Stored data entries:
# # # # #

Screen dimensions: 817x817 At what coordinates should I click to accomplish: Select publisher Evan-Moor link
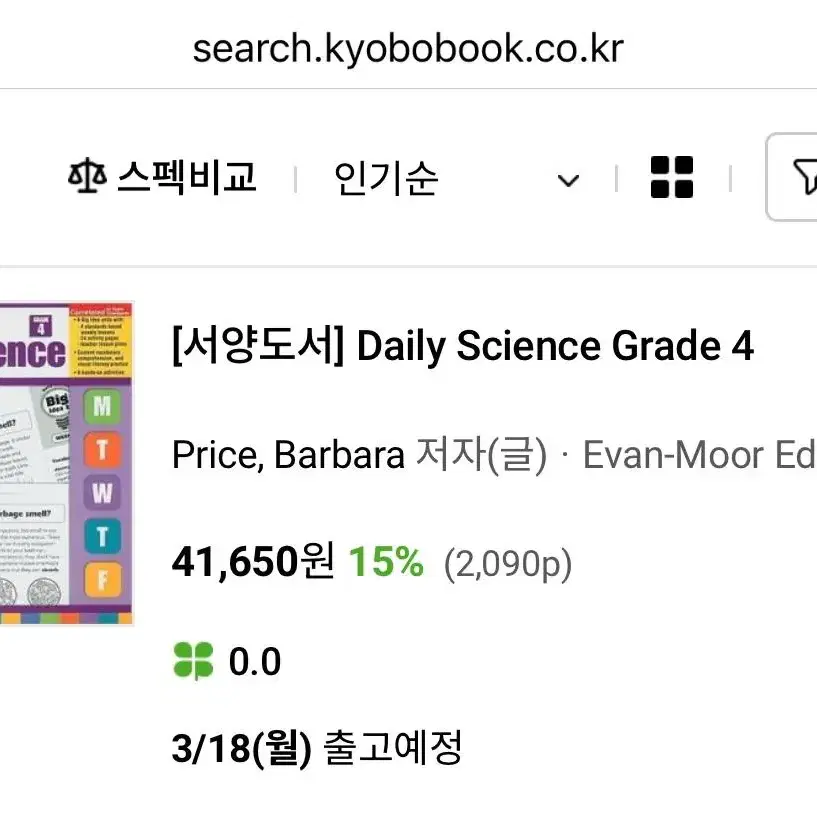699,455
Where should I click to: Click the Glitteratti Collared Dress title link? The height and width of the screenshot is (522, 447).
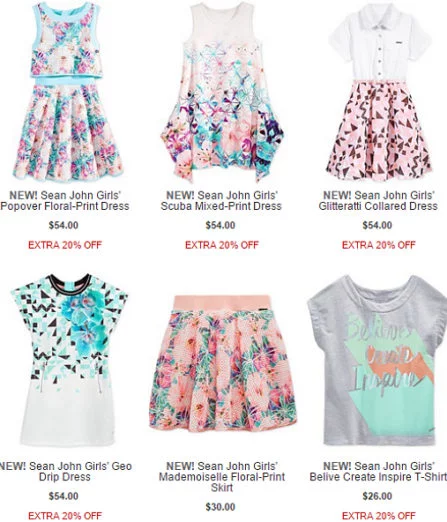[x=378, y=201]
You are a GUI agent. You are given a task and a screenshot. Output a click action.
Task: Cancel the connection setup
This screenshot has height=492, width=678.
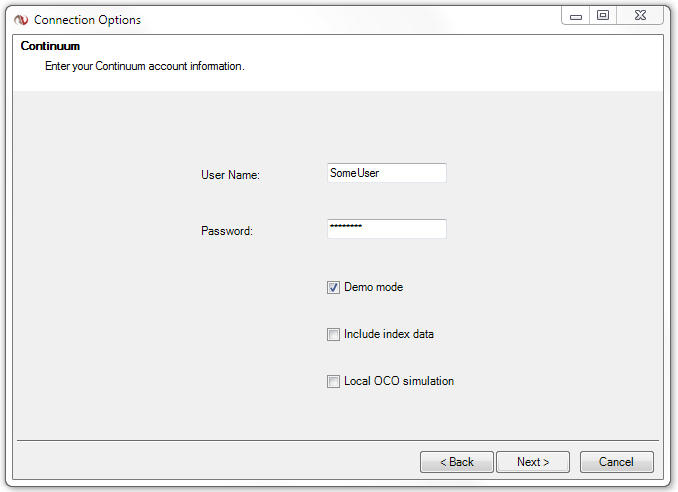click(x=616, y=462)
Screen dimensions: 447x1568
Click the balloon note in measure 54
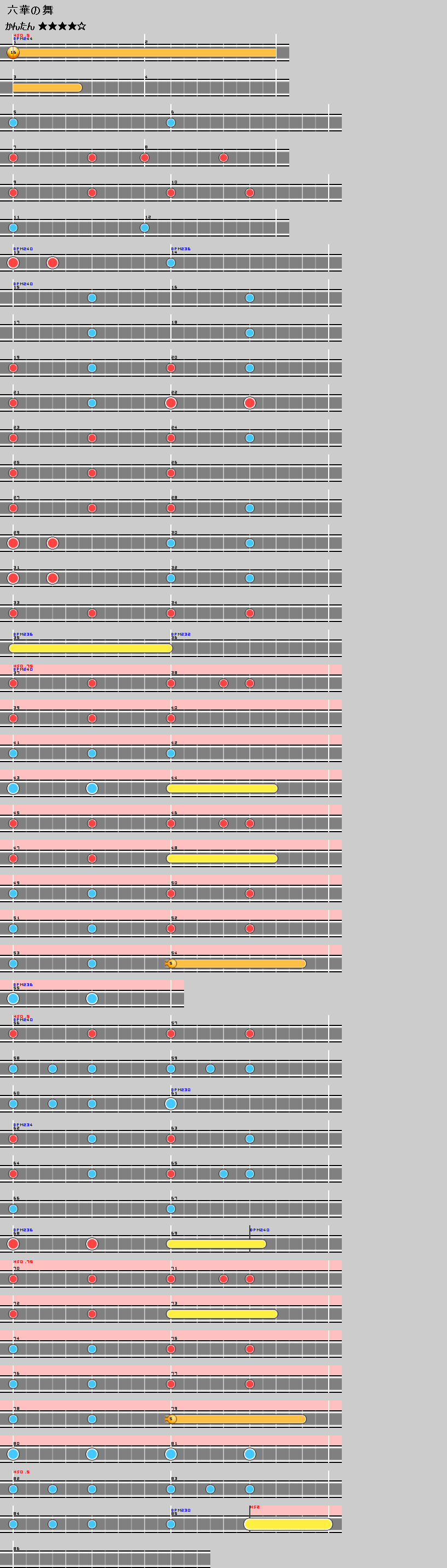tap(171, 964)
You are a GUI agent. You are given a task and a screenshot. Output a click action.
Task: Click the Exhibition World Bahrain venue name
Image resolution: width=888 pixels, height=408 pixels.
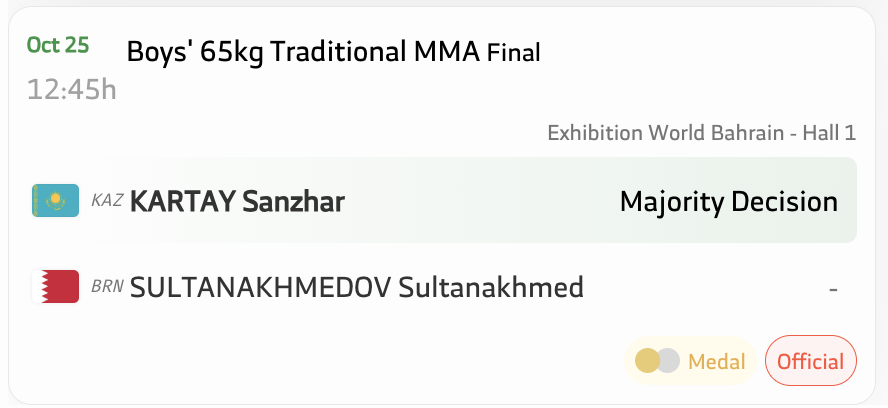click(x=666, y=133)
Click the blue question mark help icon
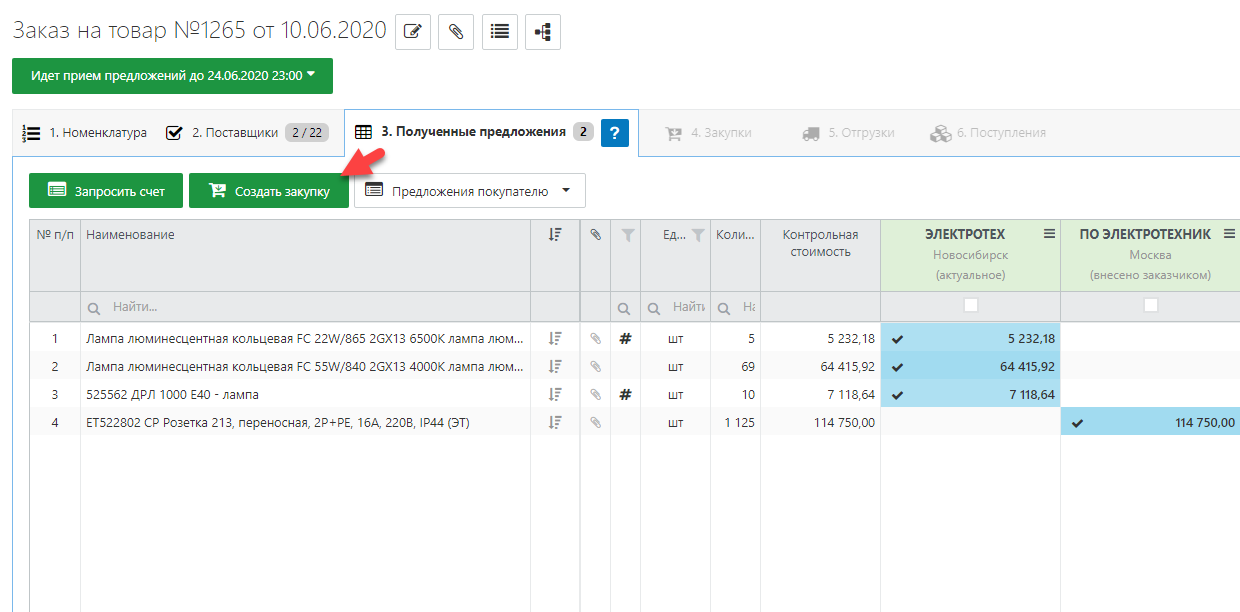 (x=615, y=132)
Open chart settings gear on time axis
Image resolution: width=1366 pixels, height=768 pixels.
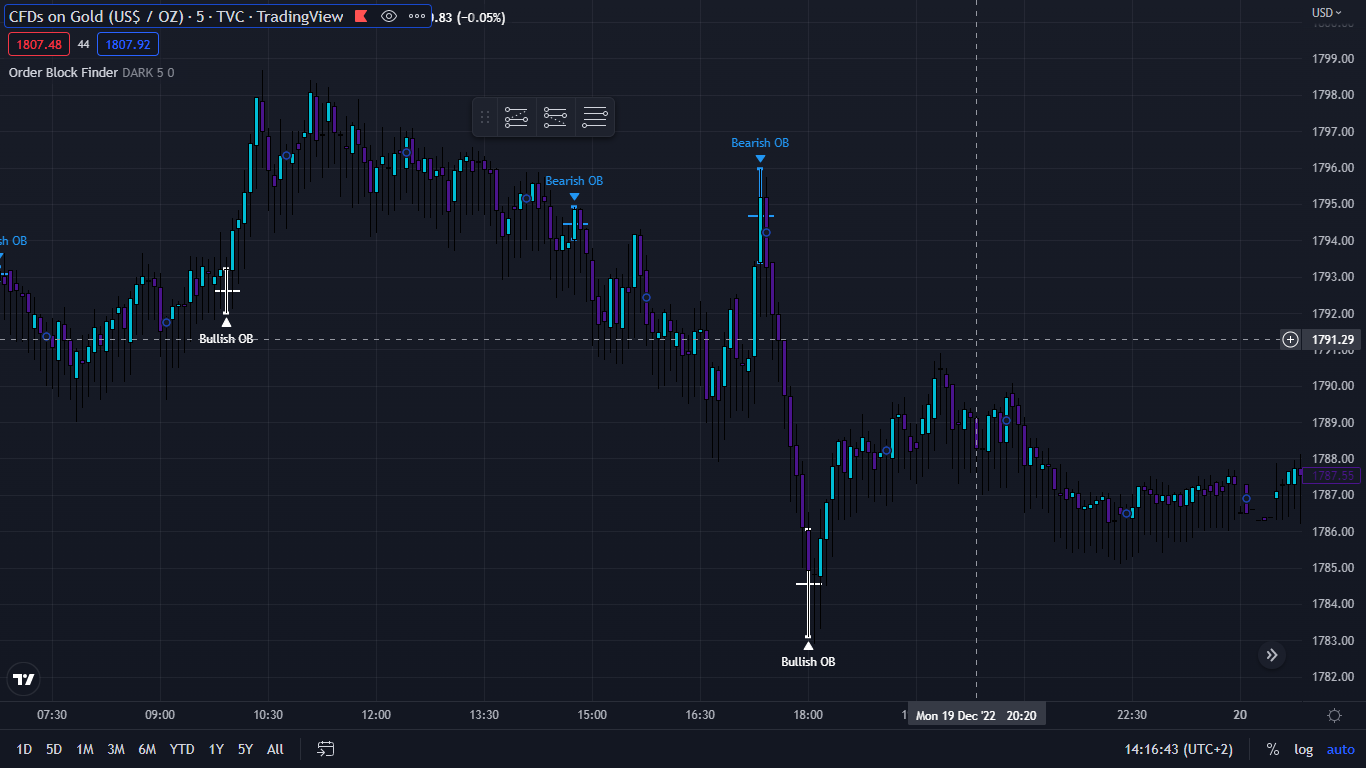click(x=1334, y=715)
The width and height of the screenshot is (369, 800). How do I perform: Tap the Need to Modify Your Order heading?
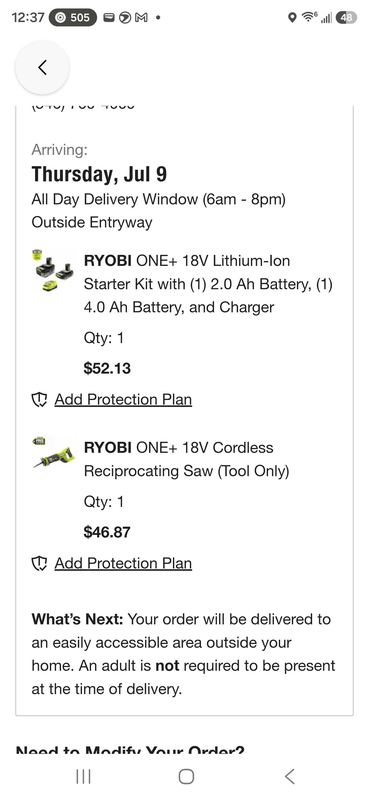pyautogui.click(x=130, y=752)

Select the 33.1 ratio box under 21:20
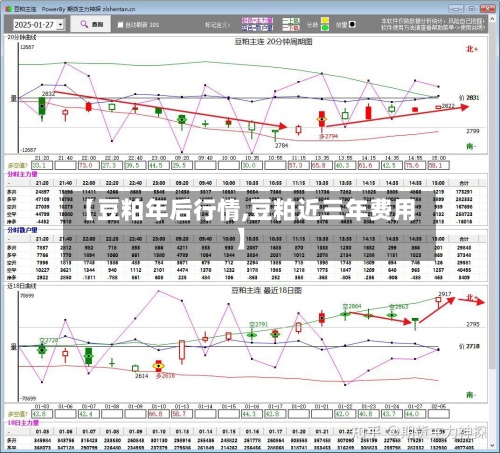(42, 165)
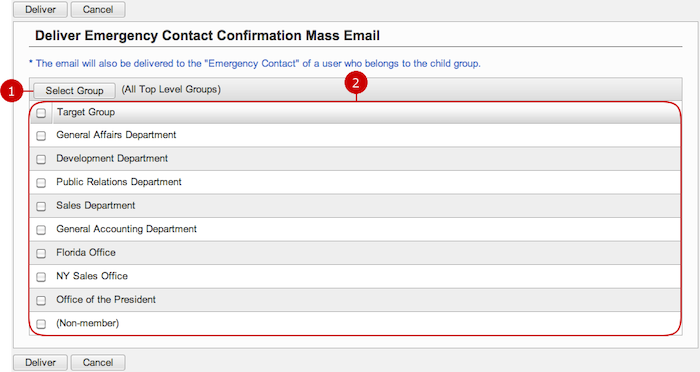Toggle the Target Group select-all checkbox
The image size is (700, 372).
click(x=41, y=113)
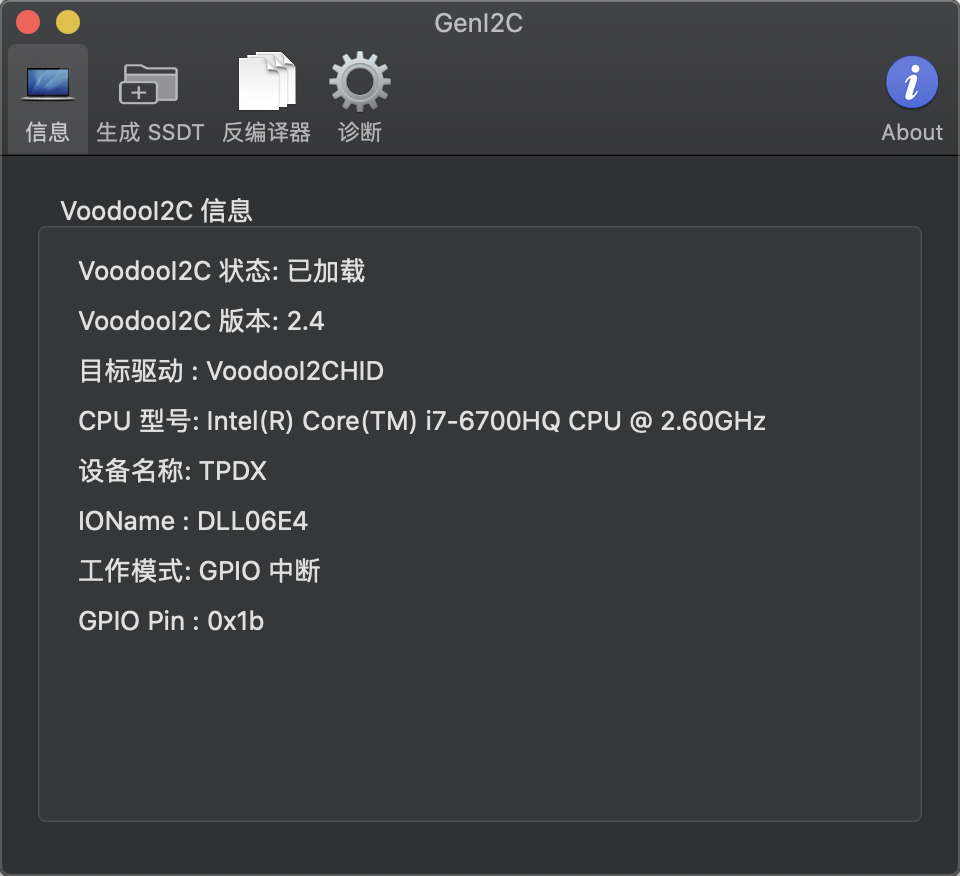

# # # # #

▶ [YOUR ASSIGNMENT] Give the entries again exactly. Pictures stay out.

▶ [RESPONSE TO THE TASK]
Screen dimensions: 817x817 At what coordinates should I click to accomplish: Select publisher Evan-Moor link
699,455
Where should I click to: Click the Glitteratti Collared Dress title link? The height and width of the screenshot is (522, 447).
[x=378, y=201]
You are a GUI agent. You are given a task and a screenshot. Output a click action.
Task: Cancel the connection setup
This screenshot has height=492, width=678.
click(x=616, y=462)
Screen dimensions: 447x1568
Click the balloon note in measure 54
tap(171, 964)
You are a GUI agent. You are given a task and a screenshot. Output a click action.
Task: Click the Exhibition World Bahrain venue name
Image resolution: width=888 pixels, height=408 pixels.
click(x=666, y=133)
Click the blue question mark help icon
 (x=615, y=132)
Open chart settings gear on time axis
Image resolution: width=1366 pixels, height=768 pixels.
click(x=1334, y=715)
The width and height of the screenshot is (369, 800). How do I perform: Tap the Need to Modify Your Order heading?
pyautogui.click(x=130, y=752)

Select the 33.1 ratio box under 21:20
(42, 165)
Toggle the Target Group select-all checkbox
The image size is (700, 372).
click(x=41, y=113)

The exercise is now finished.